Bedbug inbreeding key to increased infestations
WASHINGTON — New research on the bedbug''s ability to withstand the genetic bottleneck of inbreeding provides new clues to explain the rapidly growing problem of bedbugs across the U.S. and globally, according to a press release.
Scientists at the American Society of Tropical Medicine and Hygiene (ASTMH) annual meeting offered new insights into infestations in apartment buildings and homes; a novel approach for preventing insecticide resistance; and new information about chemical compounds involved in attracting and repelling bedbugs, the release stated.
According to the release, one of the newly discovered factors that appears to be contributing to the bedbugs'' effective infestation is their ability to establish new infestations through inbreeding.

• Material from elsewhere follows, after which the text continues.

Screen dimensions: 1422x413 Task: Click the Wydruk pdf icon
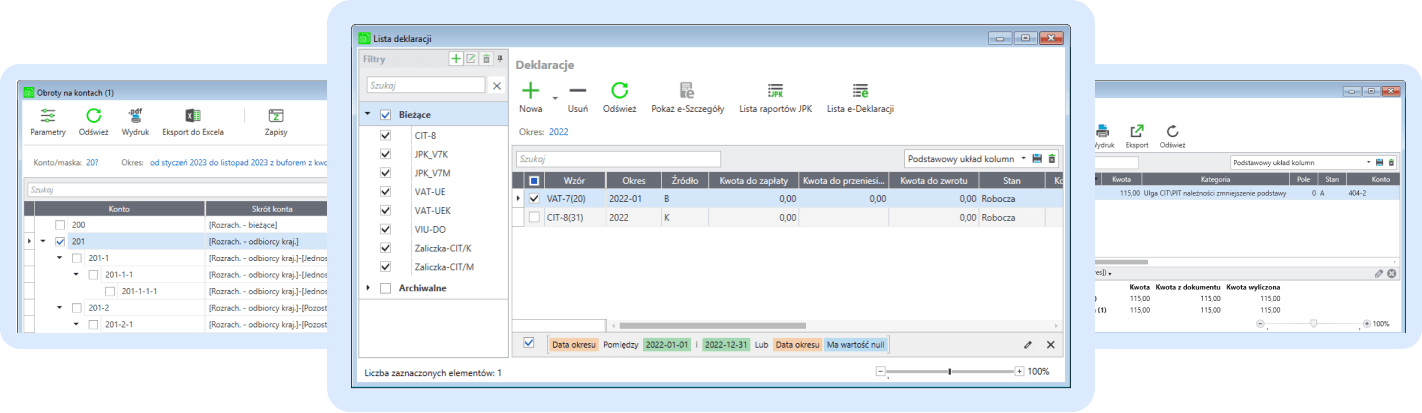tap(135, 116)

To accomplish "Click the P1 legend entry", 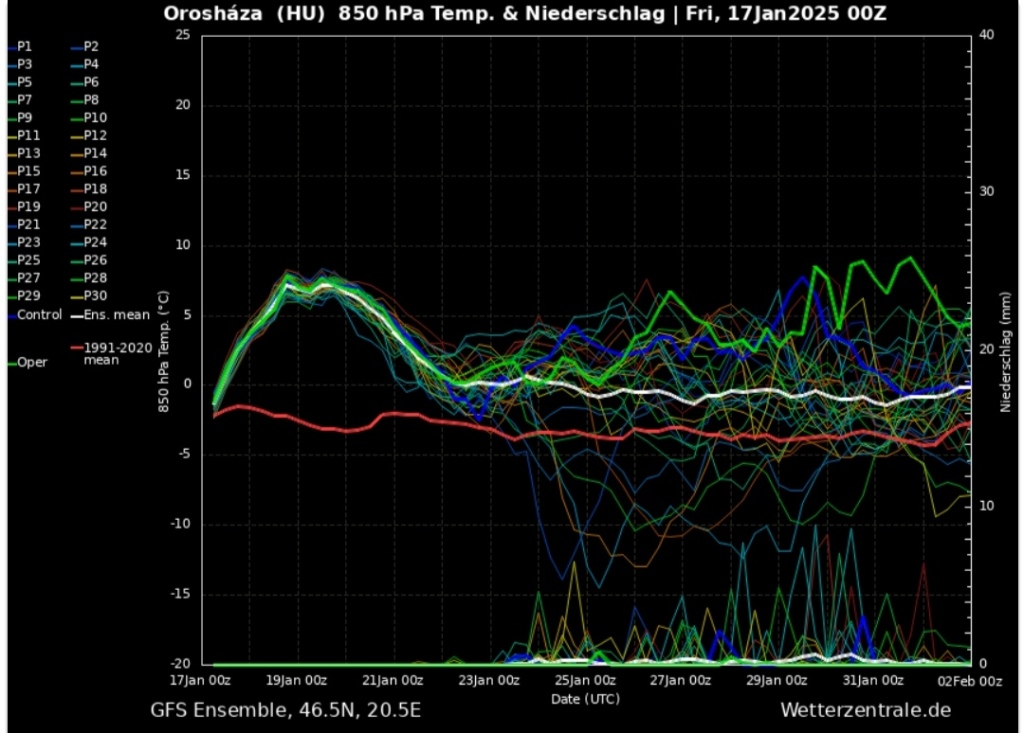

Coby Schal, PhD, and Ed Vargo, PhD, entomologists at North Carolina State University (NCSU), and colleagues carried out two studies now under peer-review examining the genetics of bedbugs from three multi-story apartment buildings in North Carolina and New Jersey and determined that there were high levels of relatedness within each apartment and very low genetic diversity within each building, indicating that infestations start from just one or two introductions of the insect, the release noted.
"Inbreeding gives bedbugs an advantage in being able to colonize," said Schal.
"A single female that has been mated is able to colonize and start a new infestation. Her progeny and brothers and sisters can then mate with each other, exponentially expanding the population. With many organisms, extensive inbreeding would cause serious mutations that would eventually bring about an end to the population," Schal added.